[What you should do]
Pick up the passage below on how stocks are issued and traded, and continue it from its final sentence.

[Text]
'''
Stocks are issued by companies to raise cash and are then traded on an exchange. This is first done through the initial public offering, or IPO, with the price set based on an estimate of what the company is worth and how many shares are on the offer. Over time, the company gains money to grow its business, and the shares continue to trade.
Traders continue to trade company’s stock after the IPO because the perceived value evolves over time, influenced by the investors and traders buying and selling the stock. In buying a stock, you’re hoping that other traders will become interested in owning a share of that company. As the popularity increases, the demand increases, causing traders to compete over stock shares and bid up the sale price.
In theory, a high share price indicates value and potential in a company. This is known as fundamentals. In practice, however, any number of circumstances can influence changes in the stock prices, which makes the behavior difficult to predict. In time, stocks as a whole have an upward trend, which is why so many investors diversify their holdings and keep them long-term. Money is made by buying stocks for companies expected to perform well.
'''
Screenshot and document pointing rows
'''
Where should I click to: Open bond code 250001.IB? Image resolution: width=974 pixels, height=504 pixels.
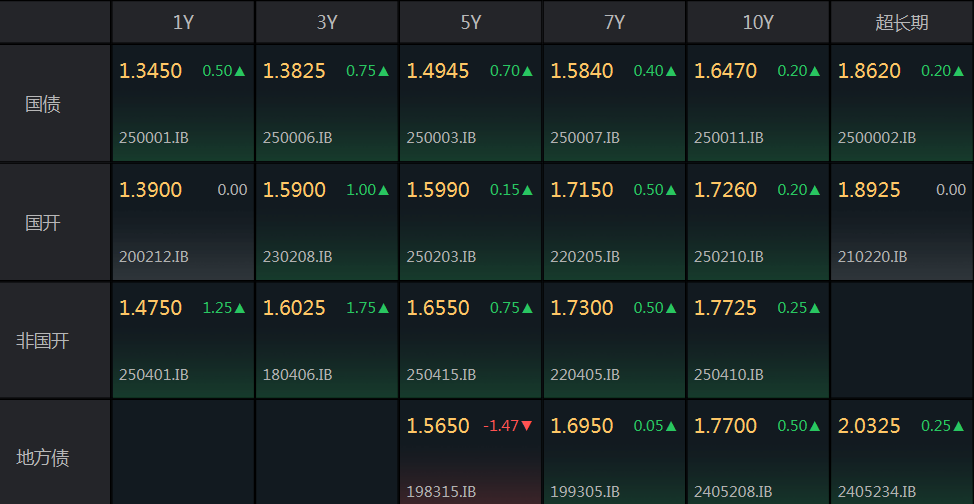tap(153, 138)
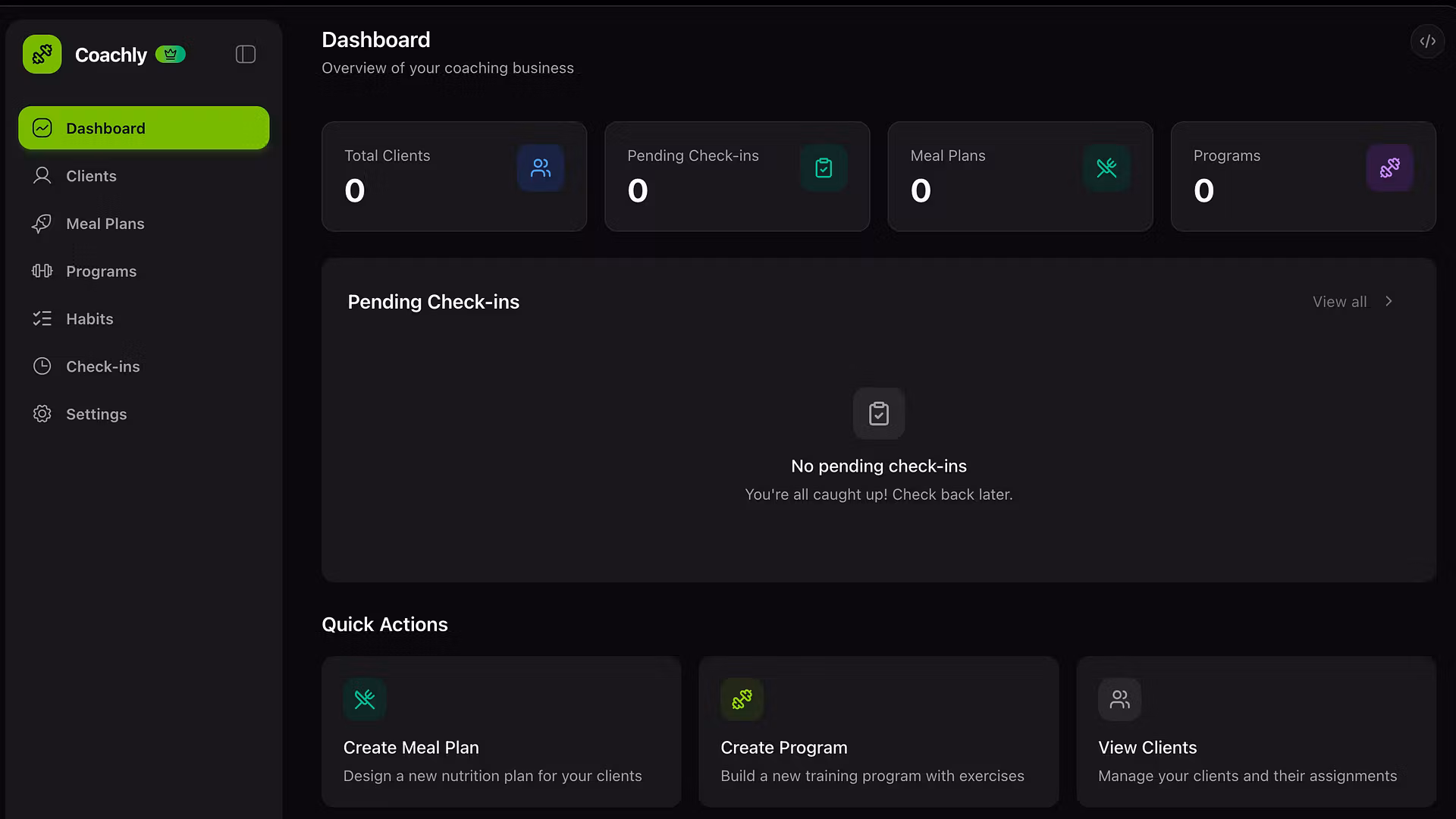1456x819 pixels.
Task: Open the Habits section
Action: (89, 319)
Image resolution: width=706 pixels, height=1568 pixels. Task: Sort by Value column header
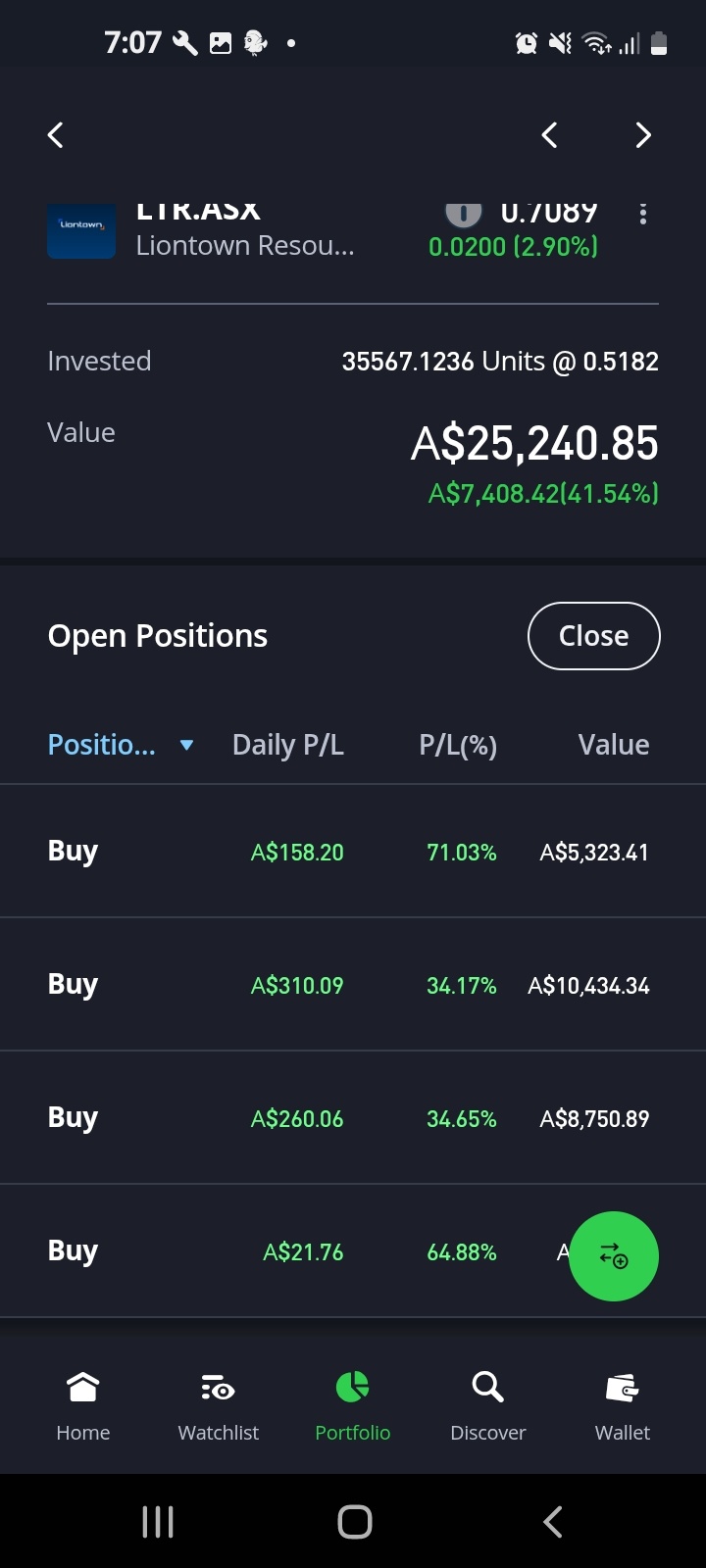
'''
[Response below]
Some established companies also offer dividends to shareholders. This is a small percentage of the company’s profit, which is sent to shareholders. While the stock price may rise and fall, the losses and gains associated with the share price are completely independent of the dividends, giving investors a regular source of income.
Glossary of Stock Market Terminology
Part of demystifying the stock world is understanding the commonly used terminology.
- Real-time trades: These are trades executed when requested, as opposed to being held with other orders to be executed during a specific trading window. This option is sometimes available at a cheaper rate, but it gives you less control over your investment.
- Cost-per-stock trade: This value is based on a fixed price per trade or the size of the trade, such as the principal value or number of shares.
- Minimum initial balance: This is the minimum balance needed to trade. This value fluctuates based on the investor trading on the margin, which typically requires a higher minimum balance.
- Research reports: Detailed reports of market information are known as research reports. These can be helpful for investors who don’t have time to conduct thorough research.
- Bonds: These are a fixed-income investment in which an investor loans money to a corporate or government entity to borrow for a specific time period. As the owner, you earn interest on the loan.
- Mutual funds: These are an investment made up of a pool of money from different investors with the purpose of investing in securities. This lowers risk exposure by maintaining a diversified group of assets.
- ETFs: Like mutual funds, Exchange-Traded Funds (ETFs), provide exposure to a group of assets, but they differ in that they’re traded on an exchange like a traditional stock. ETFs are offered commission-free on occasion, which allows them to be traded more frequently.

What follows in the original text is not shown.